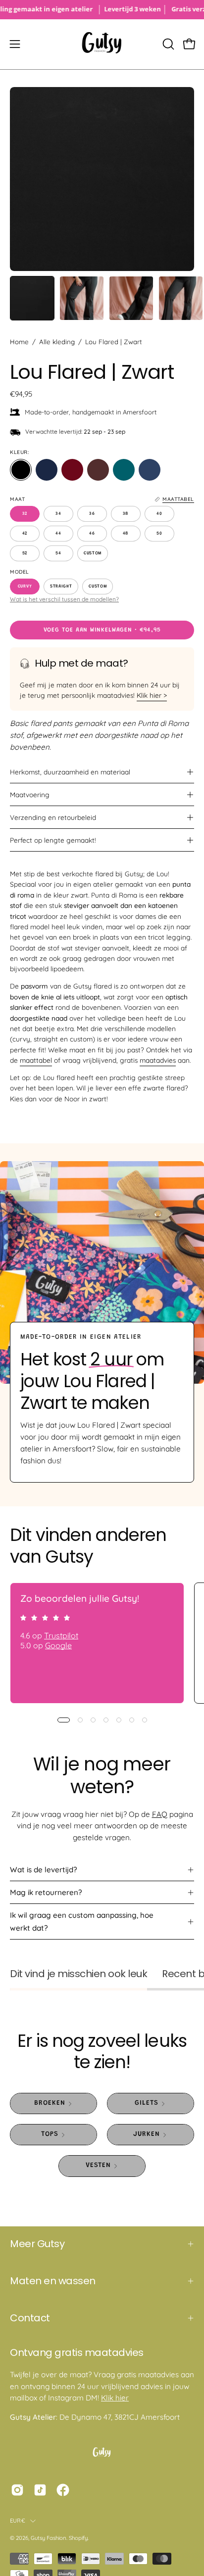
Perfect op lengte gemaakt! (53, 840)
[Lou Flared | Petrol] (124, 470)
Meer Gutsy (37, 2244)
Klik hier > (152, 695)
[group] (102, 9)
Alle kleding (57, 342)
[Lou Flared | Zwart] (32, 298)
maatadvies (158, 1060)
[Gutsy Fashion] (102, 44)
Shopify (78, 2537)
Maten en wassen (53, 2281)
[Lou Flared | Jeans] (149, 470)
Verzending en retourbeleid (53, 817)
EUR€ (17, 2520)
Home (19, 342)
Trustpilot (61, 1635)
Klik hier (115, 2397)
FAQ (159, 1814)
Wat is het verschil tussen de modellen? (64, 599)
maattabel (36, 1060)
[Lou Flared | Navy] (46, 470)
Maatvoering (30, 794)
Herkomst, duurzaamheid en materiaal (70, 772)
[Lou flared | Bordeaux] (72, 470)
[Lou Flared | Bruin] (98, 470)
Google (58, 1645)
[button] (167, 44)
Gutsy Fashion (48, 2537)
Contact (30, 2318)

--- WHAT THE EXERCISE ASKS ---
Search the entries for the string "Gutsy" and return each line where it turns up.

--- WRITTEN ANSWER ---
Meer Gutsy (37, 2244)
[Gutsy Fashion] (102, 44)
Gutsy Fashion (48, 2537)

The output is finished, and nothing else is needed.